:: WORK REQUIRED ::
Among the entries that follow, find the lines holding "screenshot" and say how many there are, with no other words.

GIVEN DATA Start Marker

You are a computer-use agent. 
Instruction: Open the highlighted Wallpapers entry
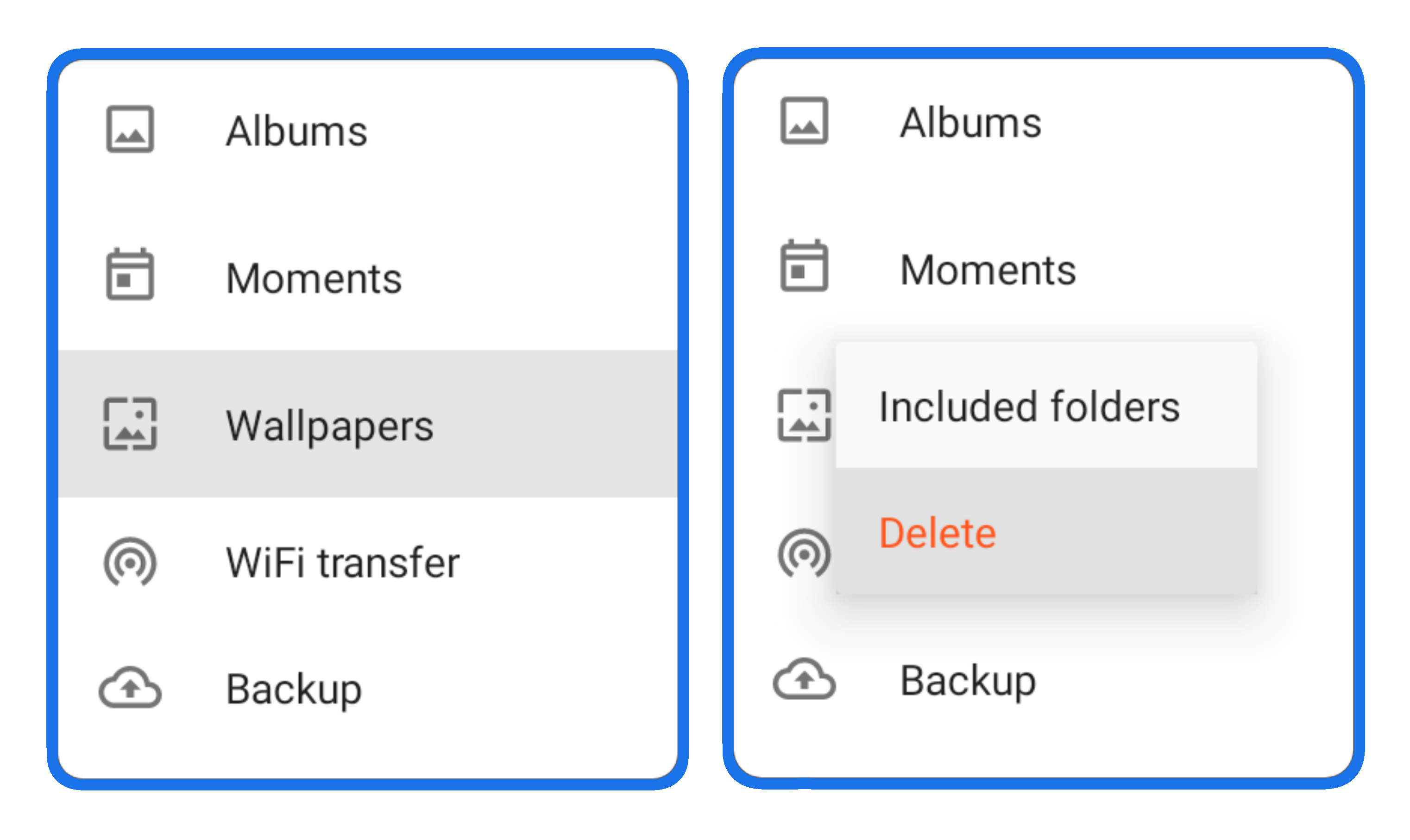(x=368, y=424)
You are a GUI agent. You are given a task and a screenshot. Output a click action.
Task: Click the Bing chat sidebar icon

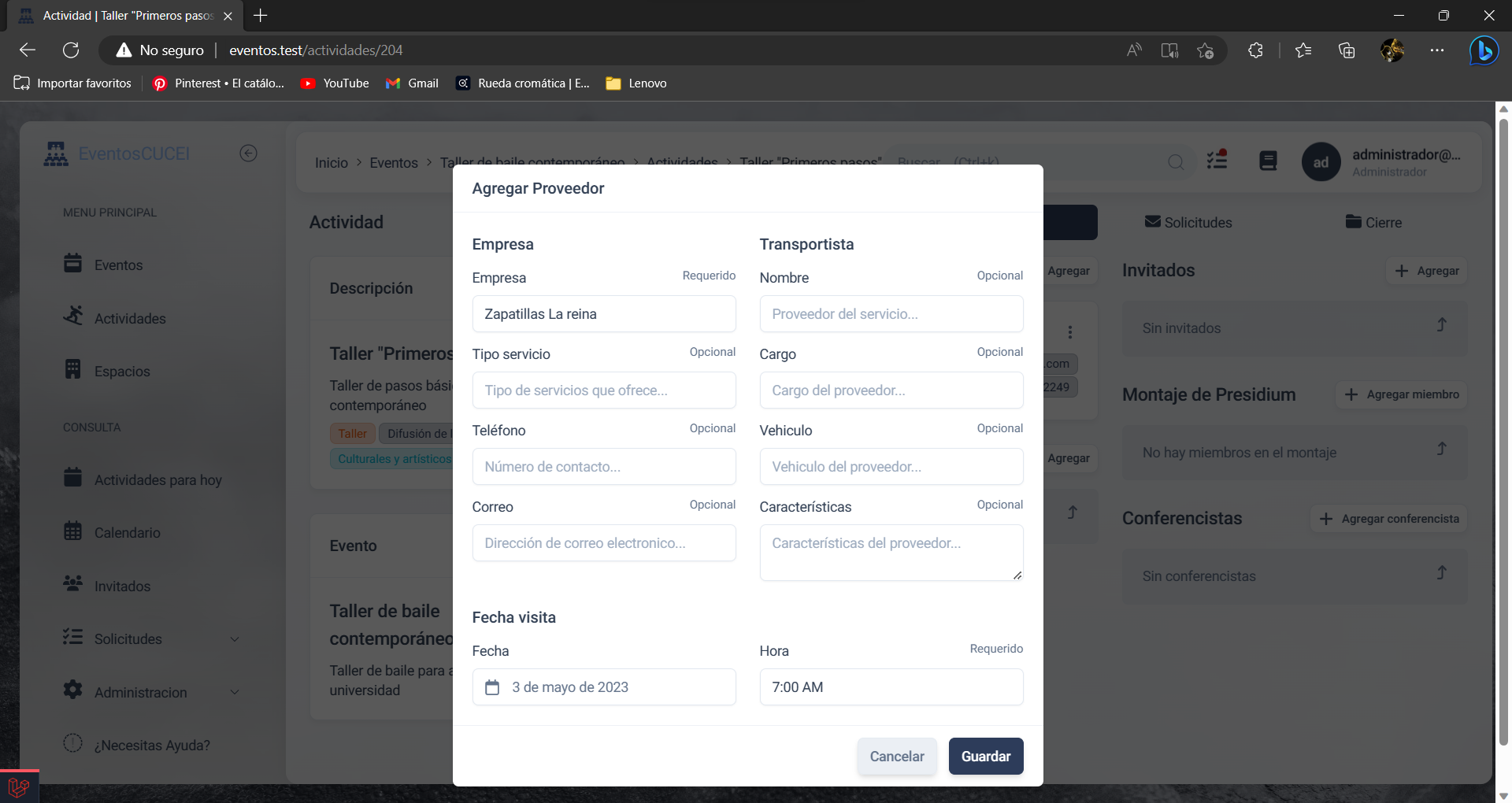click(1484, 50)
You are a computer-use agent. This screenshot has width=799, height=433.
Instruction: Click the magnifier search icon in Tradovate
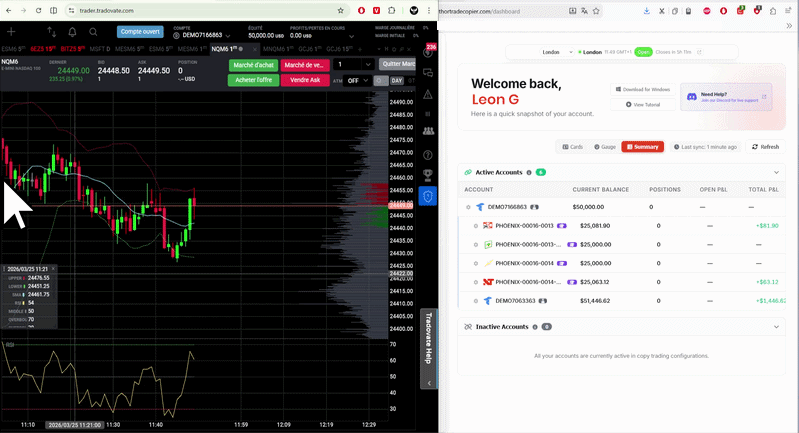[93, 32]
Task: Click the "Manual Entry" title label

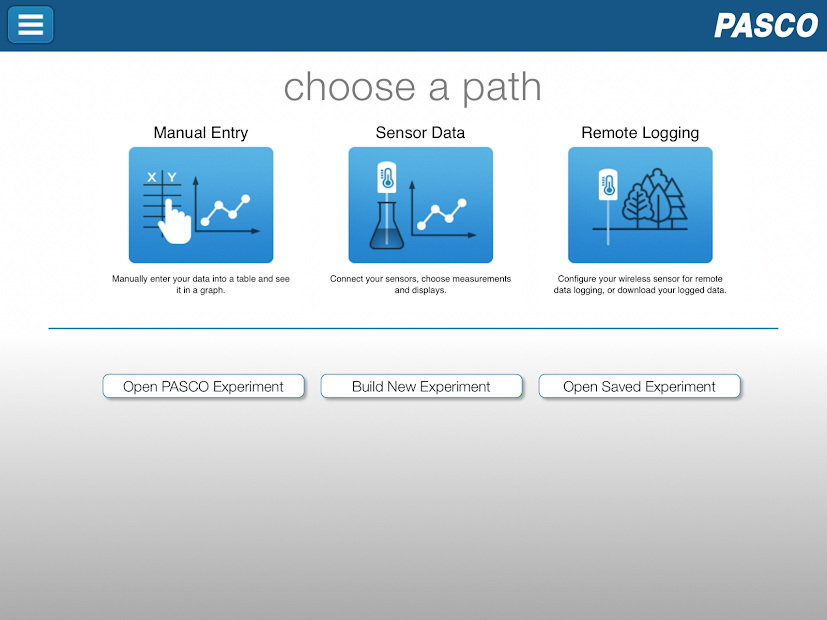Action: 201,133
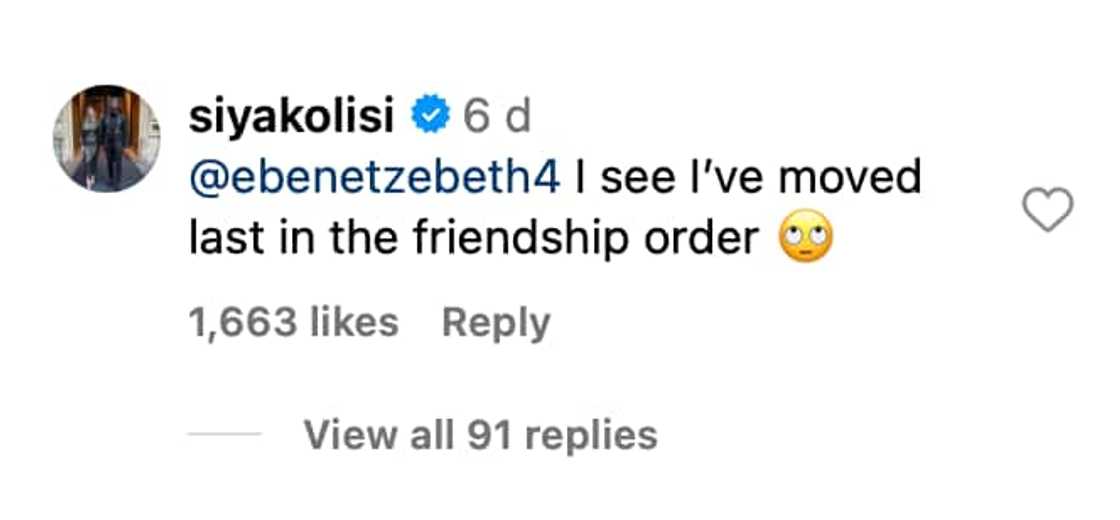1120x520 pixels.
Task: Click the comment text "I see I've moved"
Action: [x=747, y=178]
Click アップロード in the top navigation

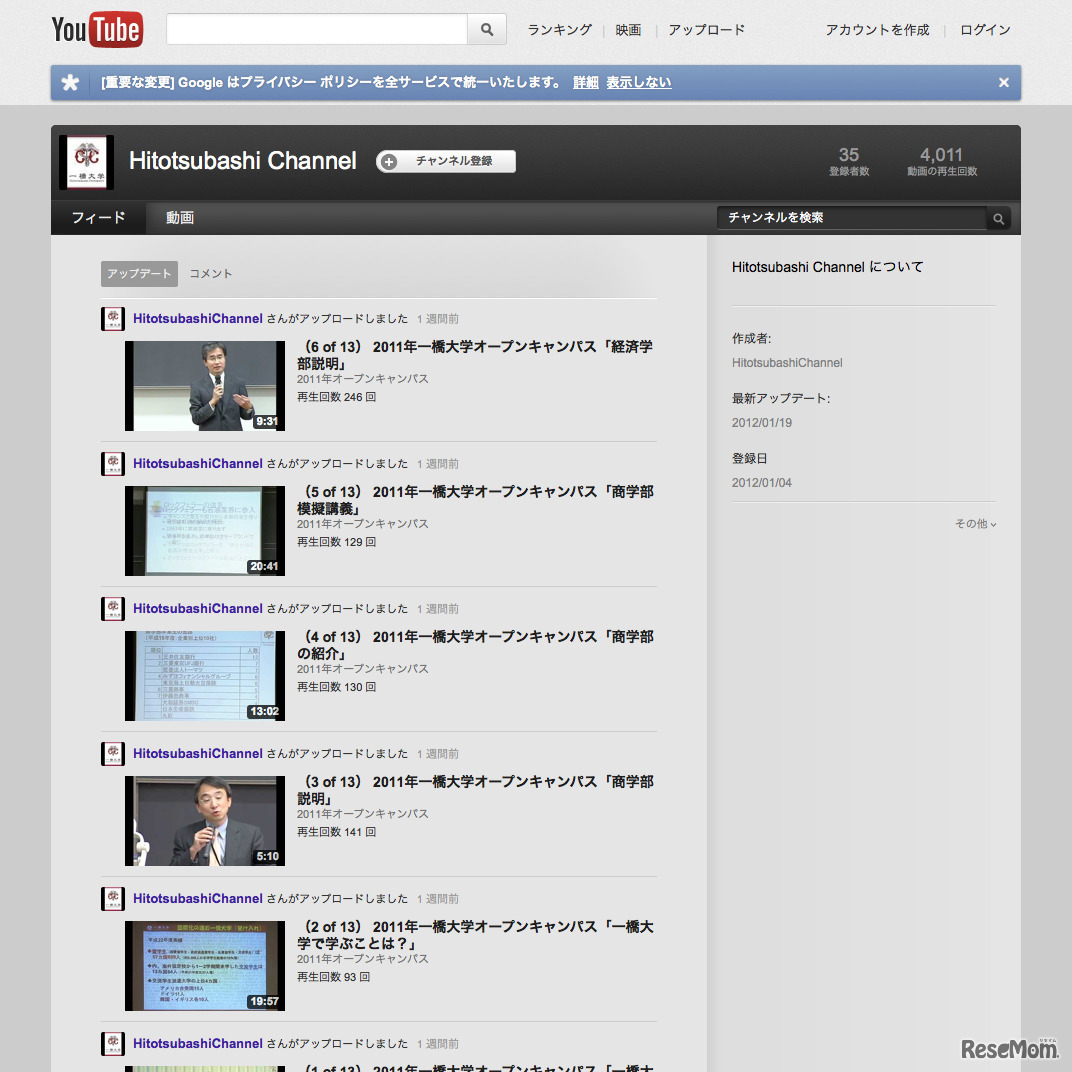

GIVEN DATA End Marker

:: COMPLETED EXERCISE ::
2